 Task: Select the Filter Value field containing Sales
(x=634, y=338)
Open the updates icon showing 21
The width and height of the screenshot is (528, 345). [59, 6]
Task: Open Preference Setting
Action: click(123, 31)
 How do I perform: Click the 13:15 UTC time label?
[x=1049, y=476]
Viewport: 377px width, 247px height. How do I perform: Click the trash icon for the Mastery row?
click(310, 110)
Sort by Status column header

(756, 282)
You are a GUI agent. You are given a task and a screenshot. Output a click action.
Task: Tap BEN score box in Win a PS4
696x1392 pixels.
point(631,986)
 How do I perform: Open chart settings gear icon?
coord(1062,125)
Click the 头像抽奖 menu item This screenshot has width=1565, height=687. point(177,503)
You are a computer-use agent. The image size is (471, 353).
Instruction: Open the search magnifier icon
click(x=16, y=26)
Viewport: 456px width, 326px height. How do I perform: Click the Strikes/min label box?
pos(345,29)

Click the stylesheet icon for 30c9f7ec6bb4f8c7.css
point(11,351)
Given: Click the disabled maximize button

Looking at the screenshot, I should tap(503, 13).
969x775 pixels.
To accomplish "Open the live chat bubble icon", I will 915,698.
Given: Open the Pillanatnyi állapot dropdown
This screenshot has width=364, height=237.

####

- [Assignment]
Write out each line above that contains the word "This".

- [Result]
Click the 头像抽奖 menu item This screenshot has width=1565, height=687. point(177,503)
This screenshot has width=364, height=237.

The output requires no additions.